System Design

Design a News Feed System

All the social media sites have some sort of news feed system, like those in Facebook, Twitter, Instagram, Quora, and Medium.
News feed is a list of posts with text, image, or video generated by other entities in the system tailored for you to read. It's constantly updating while other entities creating new posts.


Functional requirement

  1. 1.
    News feed is generated using the posts from other entities in the system that the user followed or the user might be interested in.
  2. 2.
    Posts might have text, image and video.
  3. 3.
    The new posts generated by others should be appended to the news feed of the user.

Non-functional requirement

  1. 1.
    News feed generation: should happen near-real-time. The latency seen by the end user should be just 1~2 seconds.
  2. 2.
    Appending new post: After a new post is sent to the system, it shouldn't take more than 5 seconds to be able to show up in a news feed request.

Capacity Estimation

During the fourth quarter of 2019, Facebook reported almost 1.66 billion daily active users (DAU). Overall, daily active users accounted for 66 percent of monthly active users. With over 2.5 billion monthly active users, Facebook is the most popular social network worldwide.
The world population is just 7.8 billion as of March 2020. It means that 21% of world population are Facebook DAU and 32% are MAU. That's incredible.

(Data items)
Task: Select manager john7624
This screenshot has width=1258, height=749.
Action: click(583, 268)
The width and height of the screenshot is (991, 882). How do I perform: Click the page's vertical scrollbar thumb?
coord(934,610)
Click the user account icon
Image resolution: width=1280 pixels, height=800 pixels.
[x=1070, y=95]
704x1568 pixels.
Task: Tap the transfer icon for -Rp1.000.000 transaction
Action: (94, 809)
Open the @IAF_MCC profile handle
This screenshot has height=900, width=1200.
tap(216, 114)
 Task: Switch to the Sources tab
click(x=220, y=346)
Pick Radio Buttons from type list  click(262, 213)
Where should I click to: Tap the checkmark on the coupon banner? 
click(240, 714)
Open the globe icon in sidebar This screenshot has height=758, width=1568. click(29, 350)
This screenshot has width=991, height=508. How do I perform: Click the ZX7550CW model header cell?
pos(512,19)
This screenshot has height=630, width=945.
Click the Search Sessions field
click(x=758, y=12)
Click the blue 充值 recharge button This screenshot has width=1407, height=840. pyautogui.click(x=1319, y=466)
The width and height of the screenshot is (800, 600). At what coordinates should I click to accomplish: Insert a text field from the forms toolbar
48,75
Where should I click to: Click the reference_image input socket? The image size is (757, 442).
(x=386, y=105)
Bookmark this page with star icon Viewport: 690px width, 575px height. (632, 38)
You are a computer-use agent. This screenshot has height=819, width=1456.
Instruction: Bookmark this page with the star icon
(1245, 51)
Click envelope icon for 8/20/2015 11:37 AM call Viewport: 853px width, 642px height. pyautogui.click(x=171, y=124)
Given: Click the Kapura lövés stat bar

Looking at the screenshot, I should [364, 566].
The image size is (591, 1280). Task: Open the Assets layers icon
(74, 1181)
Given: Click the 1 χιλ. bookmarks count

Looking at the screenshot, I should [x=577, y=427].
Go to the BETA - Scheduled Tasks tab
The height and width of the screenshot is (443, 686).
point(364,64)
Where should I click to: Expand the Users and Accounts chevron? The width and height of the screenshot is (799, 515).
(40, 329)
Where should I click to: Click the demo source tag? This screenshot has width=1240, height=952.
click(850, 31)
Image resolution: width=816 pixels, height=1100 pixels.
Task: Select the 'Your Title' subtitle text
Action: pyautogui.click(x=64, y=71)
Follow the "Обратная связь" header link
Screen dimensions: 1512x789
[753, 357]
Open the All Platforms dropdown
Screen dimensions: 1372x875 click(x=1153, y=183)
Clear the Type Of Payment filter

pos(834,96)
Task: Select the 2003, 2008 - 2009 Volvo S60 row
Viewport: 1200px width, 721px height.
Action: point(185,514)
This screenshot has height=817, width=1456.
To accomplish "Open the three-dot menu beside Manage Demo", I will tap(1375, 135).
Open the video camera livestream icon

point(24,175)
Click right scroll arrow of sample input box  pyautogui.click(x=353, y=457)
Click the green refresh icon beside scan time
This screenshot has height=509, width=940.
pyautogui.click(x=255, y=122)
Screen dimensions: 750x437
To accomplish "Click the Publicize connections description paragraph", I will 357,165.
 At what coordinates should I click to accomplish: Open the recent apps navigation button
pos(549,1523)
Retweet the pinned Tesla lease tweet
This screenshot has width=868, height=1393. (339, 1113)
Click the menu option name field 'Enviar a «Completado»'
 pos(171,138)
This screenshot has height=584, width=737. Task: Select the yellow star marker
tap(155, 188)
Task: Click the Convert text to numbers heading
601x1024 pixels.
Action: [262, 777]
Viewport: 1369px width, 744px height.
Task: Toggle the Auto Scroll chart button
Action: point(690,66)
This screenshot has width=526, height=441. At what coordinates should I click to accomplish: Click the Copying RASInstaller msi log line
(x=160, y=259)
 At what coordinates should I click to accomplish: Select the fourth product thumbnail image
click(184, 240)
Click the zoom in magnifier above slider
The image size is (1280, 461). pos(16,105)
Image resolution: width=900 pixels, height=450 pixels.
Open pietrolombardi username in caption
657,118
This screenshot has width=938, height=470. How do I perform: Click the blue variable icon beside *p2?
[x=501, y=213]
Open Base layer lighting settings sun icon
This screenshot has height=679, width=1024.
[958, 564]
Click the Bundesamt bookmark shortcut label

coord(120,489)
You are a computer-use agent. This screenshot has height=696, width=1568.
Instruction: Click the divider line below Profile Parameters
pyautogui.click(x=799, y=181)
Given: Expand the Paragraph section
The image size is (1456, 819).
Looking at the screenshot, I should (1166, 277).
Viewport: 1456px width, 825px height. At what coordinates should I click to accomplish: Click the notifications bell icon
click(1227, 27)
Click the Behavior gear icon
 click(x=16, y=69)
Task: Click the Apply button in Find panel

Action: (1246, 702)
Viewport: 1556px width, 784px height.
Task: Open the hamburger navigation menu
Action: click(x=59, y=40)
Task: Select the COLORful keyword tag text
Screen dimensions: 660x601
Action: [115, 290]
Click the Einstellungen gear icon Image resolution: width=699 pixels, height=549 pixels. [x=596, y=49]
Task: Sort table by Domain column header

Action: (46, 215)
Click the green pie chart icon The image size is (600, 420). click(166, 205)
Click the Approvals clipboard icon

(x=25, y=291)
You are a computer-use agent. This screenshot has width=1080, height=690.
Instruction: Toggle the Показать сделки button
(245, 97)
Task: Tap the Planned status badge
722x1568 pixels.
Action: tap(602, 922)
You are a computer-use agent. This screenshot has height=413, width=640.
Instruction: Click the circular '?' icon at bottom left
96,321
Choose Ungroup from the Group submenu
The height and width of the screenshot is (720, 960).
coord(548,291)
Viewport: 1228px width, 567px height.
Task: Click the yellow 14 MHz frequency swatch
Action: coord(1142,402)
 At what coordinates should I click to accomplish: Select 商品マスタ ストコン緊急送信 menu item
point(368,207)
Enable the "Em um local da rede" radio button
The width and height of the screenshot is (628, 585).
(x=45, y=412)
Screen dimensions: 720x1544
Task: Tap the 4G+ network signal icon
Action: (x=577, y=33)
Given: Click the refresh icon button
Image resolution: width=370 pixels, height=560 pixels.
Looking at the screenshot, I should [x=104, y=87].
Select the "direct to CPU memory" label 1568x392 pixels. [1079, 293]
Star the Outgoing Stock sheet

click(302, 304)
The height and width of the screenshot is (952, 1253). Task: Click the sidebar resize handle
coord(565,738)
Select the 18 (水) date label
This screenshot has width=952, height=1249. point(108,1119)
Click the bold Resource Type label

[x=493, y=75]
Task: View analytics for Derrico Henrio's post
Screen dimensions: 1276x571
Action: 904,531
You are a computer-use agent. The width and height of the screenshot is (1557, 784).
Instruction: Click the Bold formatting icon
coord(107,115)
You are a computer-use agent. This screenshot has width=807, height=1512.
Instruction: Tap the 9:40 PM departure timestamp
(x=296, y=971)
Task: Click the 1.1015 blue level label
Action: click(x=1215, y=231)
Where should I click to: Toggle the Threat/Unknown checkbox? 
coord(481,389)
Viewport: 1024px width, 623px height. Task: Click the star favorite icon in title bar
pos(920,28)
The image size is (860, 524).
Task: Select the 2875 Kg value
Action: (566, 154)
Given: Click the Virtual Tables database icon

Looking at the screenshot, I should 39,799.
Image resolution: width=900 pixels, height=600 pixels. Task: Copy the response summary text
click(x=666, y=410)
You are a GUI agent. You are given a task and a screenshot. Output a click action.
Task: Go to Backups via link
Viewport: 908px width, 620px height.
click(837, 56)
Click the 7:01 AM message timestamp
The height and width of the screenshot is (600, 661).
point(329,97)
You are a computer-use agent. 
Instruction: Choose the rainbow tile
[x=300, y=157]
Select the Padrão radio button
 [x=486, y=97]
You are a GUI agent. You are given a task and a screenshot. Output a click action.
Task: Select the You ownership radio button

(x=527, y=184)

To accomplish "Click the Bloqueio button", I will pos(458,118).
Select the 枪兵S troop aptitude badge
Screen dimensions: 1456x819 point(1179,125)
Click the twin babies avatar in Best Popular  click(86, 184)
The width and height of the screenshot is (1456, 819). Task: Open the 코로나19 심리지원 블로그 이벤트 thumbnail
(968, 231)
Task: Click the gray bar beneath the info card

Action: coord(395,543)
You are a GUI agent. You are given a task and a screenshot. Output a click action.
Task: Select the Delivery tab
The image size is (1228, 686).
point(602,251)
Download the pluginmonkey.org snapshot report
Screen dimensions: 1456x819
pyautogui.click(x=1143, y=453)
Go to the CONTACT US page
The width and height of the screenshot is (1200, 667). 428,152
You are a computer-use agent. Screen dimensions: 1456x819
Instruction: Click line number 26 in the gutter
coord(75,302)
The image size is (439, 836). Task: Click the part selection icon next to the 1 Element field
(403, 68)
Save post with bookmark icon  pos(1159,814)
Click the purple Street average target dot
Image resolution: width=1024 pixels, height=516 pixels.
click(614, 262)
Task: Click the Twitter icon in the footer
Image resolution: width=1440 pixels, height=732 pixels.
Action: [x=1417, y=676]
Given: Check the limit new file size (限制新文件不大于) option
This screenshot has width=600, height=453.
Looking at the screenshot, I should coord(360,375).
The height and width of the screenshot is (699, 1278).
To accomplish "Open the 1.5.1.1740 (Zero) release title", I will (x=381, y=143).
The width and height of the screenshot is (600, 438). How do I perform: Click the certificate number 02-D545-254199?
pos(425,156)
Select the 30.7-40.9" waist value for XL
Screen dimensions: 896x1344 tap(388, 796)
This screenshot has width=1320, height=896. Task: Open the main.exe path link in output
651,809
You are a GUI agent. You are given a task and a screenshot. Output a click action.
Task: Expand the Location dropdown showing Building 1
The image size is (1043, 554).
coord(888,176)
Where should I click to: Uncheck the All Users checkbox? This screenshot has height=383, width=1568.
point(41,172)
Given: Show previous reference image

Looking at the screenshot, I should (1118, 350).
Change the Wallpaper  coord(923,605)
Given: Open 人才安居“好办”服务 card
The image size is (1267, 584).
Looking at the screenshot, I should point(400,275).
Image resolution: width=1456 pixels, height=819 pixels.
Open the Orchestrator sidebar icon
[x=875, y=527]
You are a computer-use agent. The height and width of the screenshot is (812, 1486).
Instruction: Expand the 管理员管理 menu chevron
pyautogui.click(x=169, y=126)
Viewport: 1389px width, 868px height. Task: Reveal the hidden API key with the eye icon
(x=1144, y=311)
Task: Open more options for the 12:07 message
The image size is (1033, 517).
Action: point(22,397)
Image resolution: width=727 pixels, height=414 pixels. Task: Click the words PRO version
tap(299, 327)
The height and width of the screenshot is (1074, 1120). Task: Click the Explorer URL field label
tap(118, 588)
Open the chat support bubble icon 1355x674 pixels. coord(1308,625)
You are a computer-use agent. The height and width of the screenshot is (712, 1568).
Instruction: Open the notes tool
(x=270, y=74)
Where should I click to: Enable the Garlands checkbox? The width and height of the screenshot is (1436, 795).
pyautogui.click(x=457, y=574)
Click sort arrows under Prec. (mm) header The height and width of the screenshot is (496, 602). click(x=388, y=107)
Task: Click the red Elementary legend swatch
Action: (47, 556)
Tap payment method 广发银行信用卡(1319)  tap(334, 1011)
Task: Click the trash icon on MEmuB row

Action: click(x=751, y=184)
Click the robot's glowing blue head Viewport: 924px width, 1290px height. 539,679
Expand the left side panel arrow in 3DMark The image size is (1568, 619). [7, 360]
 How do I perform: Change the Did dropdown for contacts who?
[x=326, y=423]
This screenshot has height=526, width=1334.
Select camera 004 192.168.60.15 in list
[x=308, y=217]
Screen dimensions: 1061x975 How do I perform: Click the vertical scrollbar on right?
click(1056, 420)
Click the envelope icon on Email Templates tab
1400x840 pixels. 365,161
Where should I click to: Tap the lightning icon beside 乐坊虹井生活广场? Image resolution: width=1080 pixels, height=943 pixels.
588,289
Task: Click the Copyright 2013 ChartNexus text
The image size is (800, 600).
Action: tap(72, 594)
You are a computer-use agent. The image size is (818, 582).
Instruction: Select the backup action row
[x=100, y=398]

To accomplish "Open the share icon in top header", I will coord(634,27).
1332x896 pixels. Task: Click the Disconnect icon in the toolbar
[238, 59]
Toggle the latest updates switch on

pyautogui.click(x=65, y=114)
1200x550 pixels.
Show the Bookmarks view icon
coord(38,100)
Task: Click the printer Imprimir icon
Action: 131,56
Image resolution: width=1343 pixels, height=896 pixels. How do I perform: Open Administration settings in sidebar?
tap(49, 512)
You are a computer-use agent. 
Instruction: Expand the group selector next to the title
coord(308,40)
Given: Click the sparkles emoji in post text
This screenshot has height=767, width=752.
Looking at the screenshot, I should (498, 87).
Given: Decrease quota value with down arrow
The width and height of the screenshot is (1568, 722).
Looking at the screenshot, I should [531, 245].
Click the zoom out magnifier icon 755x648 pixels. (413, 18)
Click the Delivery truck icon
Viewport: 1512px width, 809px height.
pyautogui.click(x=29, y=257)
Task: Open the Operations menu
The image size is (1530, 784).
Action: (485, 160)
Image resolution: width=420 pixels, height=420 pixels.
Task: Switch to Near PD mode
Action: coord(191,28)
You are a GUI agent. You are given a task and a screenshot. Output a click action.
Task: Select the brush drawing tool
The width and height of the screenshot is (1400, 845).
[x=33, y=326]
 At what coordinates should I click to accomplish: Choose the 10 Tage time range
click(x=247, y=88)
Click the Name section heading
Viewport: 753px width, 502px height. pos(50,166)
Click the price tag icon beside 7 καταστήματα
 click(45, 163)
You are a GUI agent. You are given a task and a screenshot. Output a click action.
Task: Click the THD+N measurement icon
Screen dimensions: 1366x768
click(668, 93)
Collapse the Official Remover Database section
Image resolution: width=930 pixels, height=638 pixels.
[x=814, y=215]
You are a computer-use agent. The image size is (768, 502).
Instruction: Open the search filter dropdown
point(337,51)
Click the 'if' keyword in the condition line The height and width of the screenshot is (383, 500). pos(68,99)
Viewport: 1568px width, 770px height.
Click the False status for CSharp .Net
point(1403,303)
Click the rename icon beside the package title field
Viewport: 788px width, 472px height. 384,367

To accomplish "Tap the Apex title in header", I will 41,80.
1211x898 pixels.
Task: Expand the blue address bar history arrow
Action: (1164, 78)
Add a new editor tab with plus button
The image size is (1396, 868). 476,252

__TASKS TO COMPLETE__.
A: Repeat the passage of the news feed design text that begins at the words "All the social" and stops after the words "image and video.".
B: State whether each statement agrees with the news feed design text, answering yes or no and quoting the deciding words: (i) A new post should be able to show up in a news feed request within 5 seconds of being sent to the system. (ii) Posts in the news feed are limited to text. (iii) Facebook had over 2.5 billion monthly active users.
C: Take the news feed design text further, beginning after its final sentence.

__FINAL ANSWERS__.
A:
All the social media sites have some sort of news feed system, like those in Facebook, Twitter, Instagram, Quora, and Medium.
News feed is a list of posts with text, image, or video generated by other entities in the system tailored for you to read. It's constantly updating while other entities creating new posts.


Functional requirement

  1. 1.
    News feed is generated using the posts from other entities in the system that the user followed or the user might be interested in.
  2. 2.
    Posts might have text, image and video.

B:
(i) Yes: "it shouldn't take more than 5 seconds to be able to show up in a news feed request."
(ii) No: "Posts might have text, image and video."
(iii) Yes: "With over 2.5 billion monthly active users"

C:
To simplify computation, let's assume the system we are building have 1 billion DAU.
Assume on average a user follows 500 users or entities on Facebook. An entity can be a group or a page.

Traffic Estimates

Assume on average one user fetches news feed 10 times per day. So it's 1e10 requests per day and about 116K QPS.

Storage Estimates

Assume on average we keep 500 posts of each user's news feed in memory for fast fetch, and each post is 1KB in size. So 500 KB per user, 500 TB for all DAUs, and 5000 machines if each of them has 100GB memory.

System APIs

getNewsFeed(userId, options?)
userId (GUID): the id of the user who is fetching the news feed
The optional options parameter can contain the following fields:
afterPostId (GUID): fetch the news feed from after this post. If unspecified, fetch the newest posts.
count (number): the maximum number of posts returned for each request. If unspecified, some default maximum number is set by the backend.
excludeReplies (boolean): used to prevent the news feed from containing the replies.
The return values is a JSON containing a list of news feed items.

Database Design


  1. 1.
  2. 2.
    Entity (page, group, etc): entityId, name, description, timestamp
  3. 3.
    Post: postId, title, text, authorId, timestamp
  4. 4.
    Media: mediaId, url, timestamp


  1. 1.
    Follower-Followee: A User can follow other Users or Entities. (m:n)
  2. 2.
    Author-Post: Users and Entities can generate Posts. For simplicity, assume only Users can generate Posts. (1:n; we can embed the authorId)
  3. 3.
    Post-Media: Each Post has some associated Medias. (1:n)

High-level Design


Feed generation

When Alice ask for her news feed, the system will:
  1. 1.
    Get followees: retrieve the IDs of all the users/entities that Alice follows
  2. 2.
    Aggregate posts: retrieve latest, most pupular and relevant posts for those IDs.
  3. 3.
    Rank posts: rank the posts based on relevance and time.
  4. 4.
    Cache: cache the feeds generated and return the top 20 posts to Alice
  5. 5.
    Waterfall flow: When Alices reaches the end of those first 20 posts, another request is sent to fetch the next 20 posts.

Feed publishing (Live updates)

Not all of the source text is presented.